40 - Maunya Dipeluk
Candra merasa beruntung karena di penerbangan kali ini tidak ada Syakira. Setidaknya tidak ada ulah dari perempuan itu. Penerbangan hari ini cukup lancar. Cuaca bagus, kabin penuh, saat lepas landas dan mendarat tidak ada kendala.
Sebelum melanjutkan perjalanan selanjutnya, Candra menyempatkan diri untuk mengecek ponsel. Sejak tadi pagi, Melisa belum juga membalas pesannya. Padahal biasanya perempuan itu paling cepat kalau sedang berjauhan begini. Pukul setengah dua siang, bukannya Melisa sedang istirahat?
"Capt, mau izin taxi sekarang?"
Suara seorang First Officer menyadarkan Candra yang sekarang sudah duduk di jumpseat. Candra lantas melihat angka pada arloji, masih tersisa tiga belas menit dari jadwal semestinya.
"Saya minta waktu lima menit untuk telepon orang rumah. Ada hal penting," kata Candra.
"Oh, iya, Capt. Saya juga sepertinya mau ke toilet dulu."
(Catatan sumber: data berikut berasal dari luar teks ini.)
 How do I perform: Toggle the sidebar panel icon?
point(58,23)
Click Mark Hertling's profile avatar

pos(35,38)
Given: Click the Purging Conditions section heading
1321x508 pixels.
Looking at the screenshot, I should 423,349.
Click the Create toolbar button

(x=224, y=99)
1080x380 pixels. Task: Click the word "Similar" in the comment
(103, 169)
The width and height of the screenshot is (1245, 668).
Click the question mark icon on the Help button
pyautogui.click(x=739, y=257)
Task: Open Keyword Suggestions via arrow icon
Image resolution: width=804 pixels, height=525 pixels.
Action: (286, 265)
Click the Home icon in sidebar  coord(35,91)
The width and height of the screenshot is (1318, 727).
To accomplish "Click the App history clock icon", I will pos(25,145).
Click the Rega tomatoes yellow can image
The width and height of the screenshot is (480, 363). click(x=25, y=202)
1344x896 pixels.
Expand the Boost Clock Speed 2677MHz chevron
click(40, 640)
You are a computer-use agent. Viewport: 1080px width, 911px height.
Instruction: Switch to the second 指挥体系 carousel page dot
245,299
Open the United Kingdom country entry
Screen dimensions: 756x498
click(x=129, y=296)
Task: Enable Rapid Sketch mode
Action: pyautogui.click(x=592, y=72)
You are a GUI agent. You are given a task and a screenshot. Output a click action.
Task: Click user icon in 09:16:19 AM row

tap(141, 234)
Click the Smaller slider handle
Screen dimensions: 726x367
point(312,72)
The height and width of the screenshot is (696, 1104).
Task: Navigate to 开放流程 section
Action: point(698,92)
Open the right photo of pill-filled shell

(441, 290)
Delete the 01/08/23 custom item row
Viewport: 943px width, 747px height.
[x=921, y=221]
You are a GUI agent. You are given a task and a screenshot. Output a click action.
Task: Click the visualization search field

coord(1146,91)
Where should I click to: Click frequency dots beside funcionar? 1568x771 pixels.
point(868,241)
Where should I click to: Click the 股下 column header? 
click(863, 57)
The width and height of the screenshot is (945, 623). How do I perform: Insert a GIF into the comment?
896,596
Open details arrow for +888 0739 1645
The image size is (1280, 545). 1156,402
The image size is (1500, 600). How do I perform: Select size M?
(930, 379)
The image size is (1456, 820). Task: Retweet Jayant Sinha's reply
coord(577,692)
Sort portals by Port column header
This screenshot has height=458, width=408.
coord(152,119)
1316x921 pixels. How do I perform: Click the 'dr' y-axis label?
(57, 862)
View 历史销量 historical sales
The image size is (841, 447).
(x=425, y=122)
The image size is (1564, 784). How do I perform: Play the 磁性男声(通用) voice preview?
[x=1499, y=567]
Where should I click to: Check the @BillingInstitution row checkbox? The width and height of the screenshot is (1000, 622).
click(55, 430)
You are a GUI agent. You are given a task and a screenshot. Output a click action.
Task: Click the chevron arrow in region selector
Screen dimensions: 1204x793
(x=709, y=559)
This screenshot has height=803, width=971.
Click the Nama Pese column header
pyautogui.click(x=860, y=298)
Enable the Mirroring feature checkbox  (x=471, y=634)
Sabuk pengaman dilepas, Candra bangkit, lalu keluar dari ruang kokpit. Ponsel sudah ditempelkan ke telinga, sudah terhubung dengan nomor Melisa. Namun, tidak ada jawaban. Candra mencoba sekali lagi, tapi sama saja.
Berpacu dengan waktu, akhirnya Candra memilih menghubungi ibunya. Barangkali Melisa sudah di rumah.
"Bu, Melisa masih di kantornya atau udah pulang?"
"Melisa di kamar."
Candra kembali mengecek jam tangannya. Masih siang, kenapa Melisa di kamar? "Melisa nggak apa-apa, kan, Bu?"
"Badannya anget. Tadi ibu sudah suruh dia makan sama minum obat."
Mendengar itu, Candra teringat semalam Melisa mengeluh sakit kepala dan mengaku sudah sembuh setelah melakukan itu. Harusnya semalam ia menyuruh Melisa istirahat saja kalau berakhir seperti ini.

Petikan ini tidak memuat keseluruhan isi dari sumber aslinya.